**Excerpted text**
--------------------------------------------------
2.2 Sediment trap deployments and recoveries

Sinking particles were collected with modified cone-shaped automatic Kiel sediment traps (K/MT, sampling area ∼0.5 m2), each equipped with 20 collecting cups. All moorings were deployed and recovered on board RV Polarstern during summer expeditions to the Fram Strait. Sediment traps were deployed at two mooring locations positioned at approximately 79°N, 4°E (HGIV) and 79.5°N, 5°E (HGN). A total of 29 annual sediment trap deployments were collected during the study period: twelve at HGIV-200 m, nine at HGIV-2300 m, four at HGN-200 m, and four at HGN-2300 m (Supplementary Table S1). The traps were programmed to collect at high temporal resolution (7–17 days) during the productive summer season (May to September) and in longer intervals (up to 2 months) during winter. The sample collection cups were filled with filtered sterile North Sea water that was adjusted to a salinity of 40 psu through the addition of NaCl. The hypersaline seawater medium was poisoned with HgCl2 to achieve a final concentration of 0.14% (Bauerfeind et al., 2009).

2.3 Temperature of Atlantic Water layer

Temperature and salinity sensors from Sea-bird Electronics Inc. (SBE37 and SBE16) were deployed on moorings at HGIV and HGN. The temperature measurements used in the present study are taken from instrumentation deployed at 250 m on the HGIV mooring, the level of the Atlantic Water layer flowing into the Fram Strait (Beszczynska-Möller et al., 2012).

2.4 Biogeochemical fluxes

After the recovery of the moorings, the samples were stored in a refrigerator until further processing in the laboratory. The samples were split using a wet splitting procedure (von Bodungen et al., 1991). Before splitting of samples, swimmers >0.5 mm were manually removed under a dissecting microscope at a magnification of 20–50. Pteropods were removed from the samples and the total number of individuals enumerated, differentiating between sinkers and swimmers. Organisms with no clearly visible organic content were regarded as sinkers, whereas others with intact wings and bodies were classed as swimmers. For the calculation of pteropod aragonite, shells were rinsed to remove salt and mercury chloride and weighed following precombustion at 500°C for 24 h to remove the residual organic material. A weighted mean was calculated for the shells and used to calculate the CaCO3 content of those pteropods classified as sinkers. Full details are provided in the study of Bauerfeind et al. (2014).
--------------------------------------------------
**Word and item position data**

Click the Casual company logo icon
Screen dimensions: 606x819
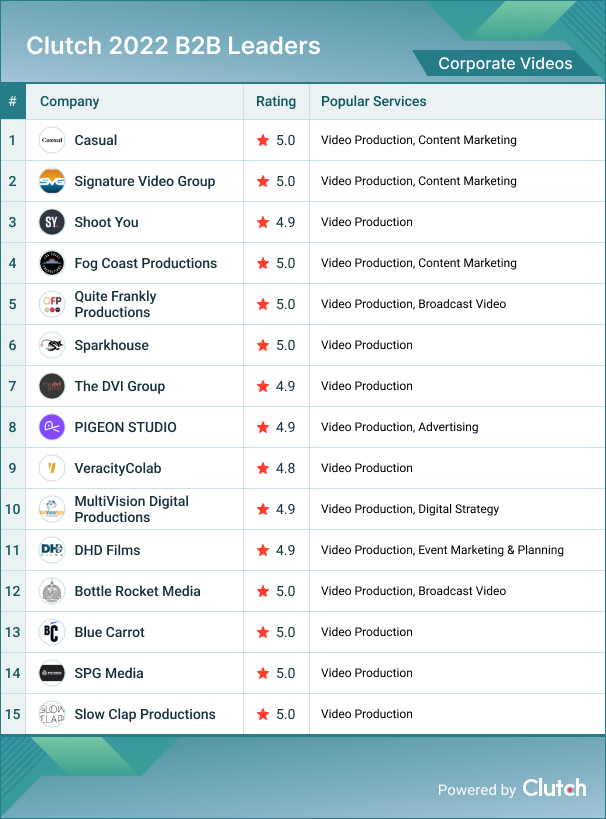[x=52, y=140]
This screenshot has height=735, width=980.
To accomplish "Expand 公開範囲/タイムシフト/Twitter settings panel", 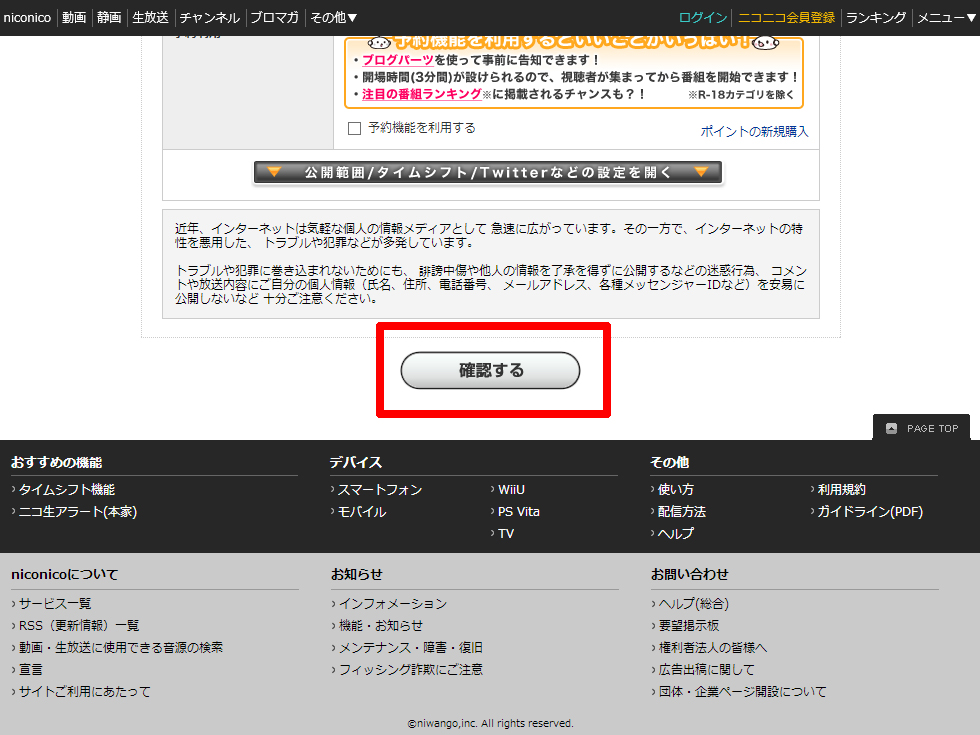I will [487, 172].
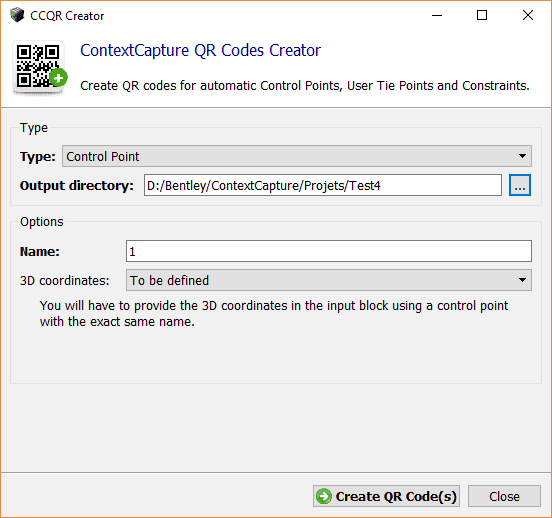Open the 3D coordinates dropdown showing To be defined

[x=329, y=280]
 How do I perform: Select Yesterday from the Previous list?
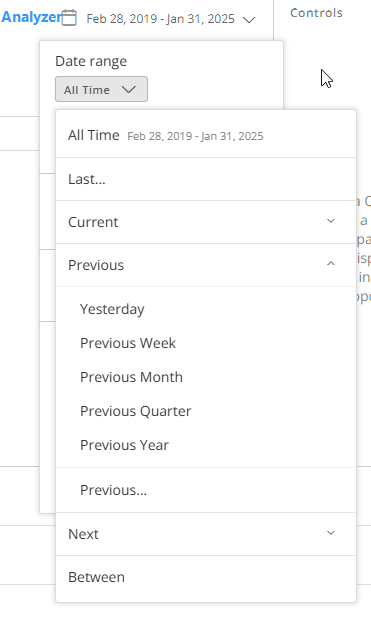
--------------------------------------------------
**Problem requirements**
In the excerpt on sediment trap sampling, condense the paragraph beginning "Sinking particles were collected" into a bulleted list that keeps its main facts. The data here is separate material, unrelated to the excerpt on sediment trap sampling.

**Complete response**
- Traps: modified cone-shaped automatic Kiel sediment traps (K/MT), sampling area ∼0.5 m2, 20 collecting cups each
- Deployment and recovery: on board RV Polarstern during summer expeditions to the Fram Strait
- Mooring locations: HGIV (about 79°N, 4°E) and HGN (about 79.5°N, 5°E)
- Annual deployments: 29 in total (twelve at HGIV-200 m, nine at HGIV-2300 m, four at HGN-200 m, four at HGN-2300 m)
- Sampling intervals: 7–17 days in the productive summer season (May to September), up to 2 months in winter
- Cup medium: filtered sterile North Sea water adjusted to 40 psu with NaCl, poisoned with HgCl2 to a final concentration of 0.14%